**Stored dataset items**.
= = = = = = =

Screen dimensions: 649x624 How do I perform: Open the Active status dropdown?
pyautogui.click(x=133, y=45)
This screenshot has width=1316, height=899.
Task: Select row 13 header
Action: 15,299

= = = = = = =

**AIM OF THE EXERCISE**.
The whole of the data is to be returned with every line intact.

**YOUR RESPONSE**.
Screen dimensions: 649x624 How do I perform: Open the Active status dropdown?
pyautogui.click(x=133, y=45)
This screenshot has width=1316, height=899.
Task: Select row 13 header
Action: 15,299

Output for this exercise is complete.